● Work to be completed
Would you retype exactly the lines below, from the one containing "Task: Open the Breakdown dropdown" through the end of the entries, both ends included, but not the pictures?

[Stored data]
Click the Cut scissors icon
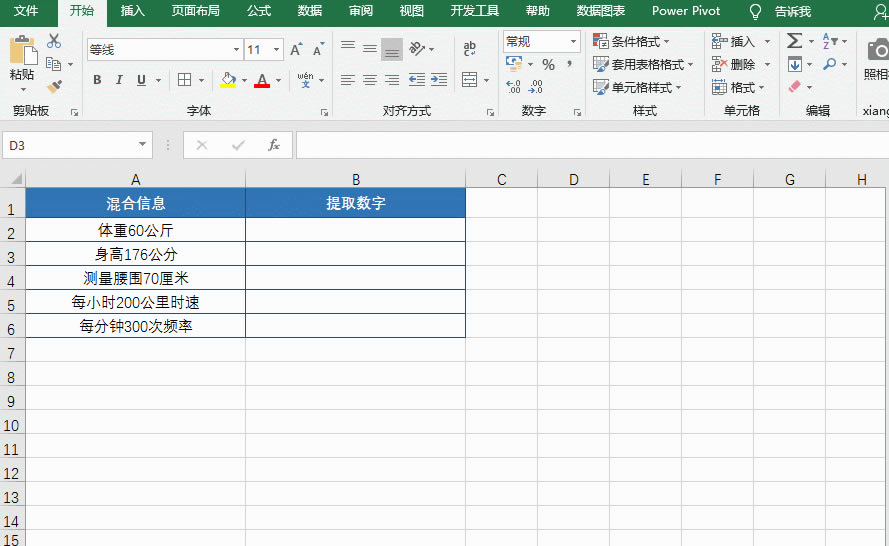 [54, 41]
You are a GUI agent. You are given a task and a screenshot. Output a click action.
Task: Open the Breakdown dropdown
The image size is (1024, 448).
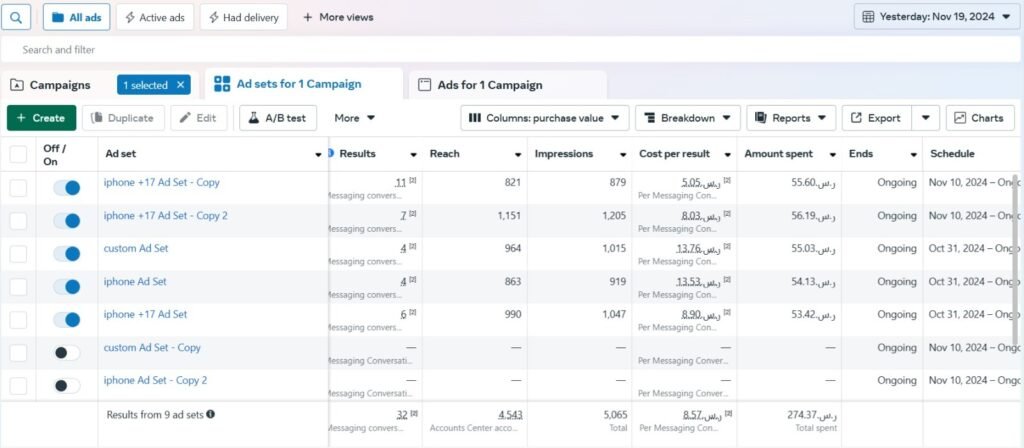click(688, 118)
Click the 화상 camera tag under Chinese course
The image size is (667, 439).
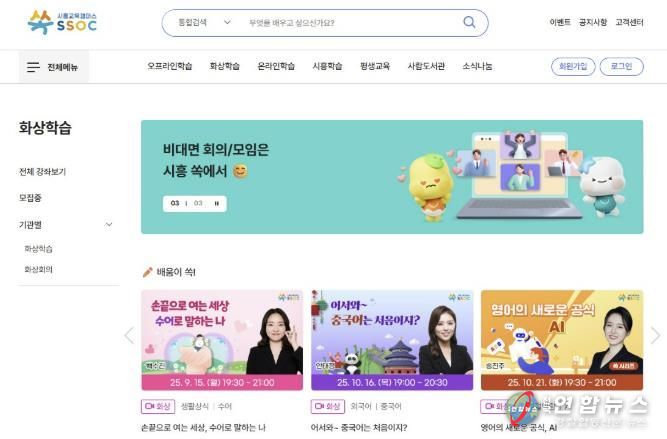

● Finished exercise
Task: Open the Breakdown dropdown
The image size is (1024, 448).
click(688, 118)
Click the 화상 camera tag under Chinese course
The image size is (667, 439).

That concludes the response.